Working with real-world data often means dealing with messy strings. It’s common to find values that contain unexpected special characters. Sometimes this is due to user input, sometimes it’s from imports or third-party sources.
Either way, when we need to find and filter these special characters, SQL Server gives us some handy tools to work with. For starters, there’s the LIKE operator, which anyone who’s used SQL would be familiar with. But there’s also the PATINDEX() function, which performs a slightly different task.
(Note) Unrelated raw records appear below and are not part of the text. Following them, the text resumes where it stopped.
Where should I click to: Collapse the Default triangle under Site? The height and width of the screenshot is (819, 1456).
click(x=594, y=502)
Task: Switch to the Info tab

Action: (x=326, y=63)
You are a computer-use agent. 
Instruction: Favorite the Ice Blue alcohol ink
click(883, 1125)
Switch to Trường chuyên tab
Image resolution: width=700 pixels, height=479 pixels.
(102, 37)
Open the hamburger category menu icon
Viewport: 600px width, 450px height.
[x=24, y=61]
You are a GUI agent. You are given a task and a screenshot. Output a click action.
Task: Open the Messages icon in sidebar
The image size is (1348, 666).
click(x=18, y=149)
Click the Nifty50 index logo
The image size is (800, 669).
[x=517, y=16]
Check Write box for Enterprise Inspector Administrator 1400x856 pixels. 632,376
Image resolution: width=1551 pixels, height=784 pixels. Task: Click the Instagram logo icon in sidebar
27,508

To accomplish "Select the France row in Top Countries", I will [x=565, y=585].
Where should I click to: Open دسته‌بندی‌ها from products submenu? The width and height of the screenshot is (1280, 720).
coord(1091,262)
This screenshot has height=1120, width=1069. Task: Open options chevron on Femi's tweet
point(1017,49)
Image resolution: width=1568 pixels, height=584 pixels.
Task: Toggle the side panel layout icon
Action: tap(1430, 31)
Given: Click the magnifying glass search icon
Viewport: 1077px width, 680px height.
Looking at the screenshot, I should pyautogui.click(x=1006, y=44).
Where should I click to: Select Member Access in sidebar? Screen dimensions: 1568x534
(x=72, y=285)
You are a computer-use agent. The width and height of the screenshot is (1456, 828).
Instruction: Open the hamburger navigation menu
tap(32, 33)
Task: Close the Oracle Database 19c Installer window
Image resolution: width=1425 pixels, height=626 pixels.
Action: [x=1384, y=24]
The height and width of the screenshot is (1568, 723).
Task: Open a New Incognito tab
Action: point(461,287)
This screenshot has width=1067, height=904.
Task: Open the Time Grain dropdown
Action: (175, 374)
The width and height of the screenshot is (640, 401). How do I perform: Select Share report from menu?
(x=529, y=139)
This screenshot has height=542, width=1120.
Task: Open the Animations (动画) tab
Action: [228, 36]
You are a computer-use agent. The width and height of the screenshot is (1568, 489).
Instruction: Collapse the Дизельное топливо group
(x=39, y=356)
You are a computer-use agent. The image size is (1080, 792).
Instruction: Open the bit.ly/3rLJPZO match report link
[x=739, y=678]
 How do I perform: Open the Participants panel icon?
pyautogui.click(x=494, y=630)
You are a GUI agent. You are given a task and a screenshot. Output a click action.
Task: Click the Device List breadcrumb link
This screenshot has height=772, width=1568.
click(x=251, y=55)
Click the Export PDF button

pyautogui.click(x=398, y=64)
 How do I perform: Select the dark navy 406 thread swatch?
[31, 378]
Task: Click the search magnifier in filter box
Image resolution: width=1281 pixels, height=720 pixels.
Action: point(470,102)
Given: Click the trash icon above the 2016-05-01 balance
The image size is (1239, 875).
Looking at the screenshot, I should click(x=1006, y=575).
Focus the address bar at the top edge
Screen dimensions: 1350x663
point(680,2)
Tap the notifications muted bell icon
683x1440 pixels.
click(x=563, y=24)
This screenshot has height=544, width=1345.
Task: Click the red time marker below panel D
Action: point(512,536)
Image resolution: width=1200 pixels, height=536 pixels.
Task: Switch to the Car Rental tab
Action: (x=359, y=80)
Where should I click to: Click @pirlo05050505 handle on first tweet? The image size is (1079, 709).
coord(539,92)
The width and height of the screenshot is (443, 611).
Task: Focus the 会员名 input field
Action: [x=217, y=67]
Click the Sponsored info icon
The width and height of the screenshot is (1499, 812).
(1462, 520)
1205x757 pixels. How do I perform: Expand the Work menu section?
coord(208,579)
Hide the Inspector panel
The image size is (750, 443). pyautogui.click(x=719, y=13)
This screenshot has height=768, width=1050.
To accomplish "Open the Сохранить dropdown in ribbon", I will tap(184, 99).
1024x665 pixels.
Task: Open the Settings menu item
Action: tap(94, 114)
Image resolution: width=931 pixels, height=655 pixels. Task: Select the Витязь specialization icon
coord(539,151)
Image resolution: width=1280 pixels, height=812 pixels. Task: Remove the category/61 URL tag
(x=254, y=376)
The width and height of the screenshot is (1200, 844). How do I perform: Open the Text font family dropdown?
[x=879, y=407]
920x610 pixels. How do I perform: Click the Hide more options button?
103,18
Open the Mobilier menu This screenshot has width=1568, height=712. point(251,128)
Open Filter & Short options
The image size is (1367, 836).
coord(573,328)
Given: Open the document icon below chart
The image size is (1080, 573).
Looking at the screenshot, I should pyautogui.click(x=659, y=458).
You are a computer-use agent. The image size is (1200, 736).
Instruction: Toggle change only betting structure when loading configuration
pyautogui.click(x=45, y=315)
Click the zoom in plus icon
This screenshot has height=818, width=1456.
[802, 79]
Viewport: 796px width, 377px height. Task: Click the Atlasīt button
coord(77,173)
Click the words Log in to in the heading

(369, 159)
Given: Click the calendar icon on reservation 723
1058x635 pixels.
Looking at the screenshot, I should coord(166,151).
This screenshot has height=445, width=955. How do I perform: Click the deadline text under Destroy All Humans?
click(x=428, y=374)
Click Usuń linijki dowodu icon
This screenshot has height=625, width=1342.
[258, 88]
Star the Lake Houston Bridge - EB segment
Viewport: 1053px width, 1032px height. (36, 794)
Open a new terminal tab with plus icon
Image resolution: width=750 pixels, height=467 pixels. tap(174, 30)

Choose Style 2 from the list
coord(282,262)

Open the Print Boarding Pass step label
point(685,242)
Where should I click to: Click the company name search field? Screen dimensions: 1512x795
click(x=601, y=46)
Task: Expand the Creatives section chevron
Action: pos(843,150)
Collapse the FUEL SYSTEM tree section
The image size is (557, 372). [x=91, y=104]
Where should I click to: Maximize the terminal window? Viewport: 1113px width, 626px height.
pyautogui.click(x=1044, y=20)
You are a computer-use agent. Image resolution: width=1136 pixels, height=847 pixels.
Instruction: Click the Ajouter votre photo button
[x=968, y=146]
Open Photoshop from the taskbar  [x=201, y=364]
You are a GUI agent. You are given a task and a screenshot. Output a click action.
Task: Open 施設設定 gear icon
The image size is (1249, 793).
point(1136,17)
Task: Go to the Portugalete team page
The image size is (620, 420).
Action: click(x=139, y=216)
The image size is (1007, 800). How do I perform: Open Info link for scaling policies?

While both of these can help locate unwanted characters, they work slightly differently. PATINDEX() returns the first position of a pattern within a string, while LIKE is more about filtering rows based on whether a pattern exists at all. They both make it possible to find rows containing special characters we want to flag, clean, or exclude.
Sample Data
Let’s set up a small sample dataset. Imagine a table of internal project codes. Normally these codes should be alphanumeric only, but due to sloppy imports, some codes contain odd symbols:
CREATE TABLE ProjectCodes (
ProjectID INT PRIMARY KEY,
Code NVARCHAR(50)
);
INSERT INTO ProjectCodes (ProjectID, Code)
VALUES
(1, 'ALPHA123'),
(2, 'BETA_456'),
(3, 'GAMMA-789'),
(4, 'OMEGA#001'),
(5, 'DELTA!X'),
(6, 'SIGMA2025'),
(7, 'THETA@DEV'),
(8, 'ZETA PROD');
Here’s the main takeaway from this dataset:
ALPHA123andSIGMA2025are clean (only alphanumeric).- The rest have underscores, dashes, hashtags, spaces, exclamation marks, or
@.
Now let’s use a query to detect them.
Using PATINDEX() to Find Special Characters
PATINDEX() returns the position of the first match for a pattern. If there’s no match, it returns zero.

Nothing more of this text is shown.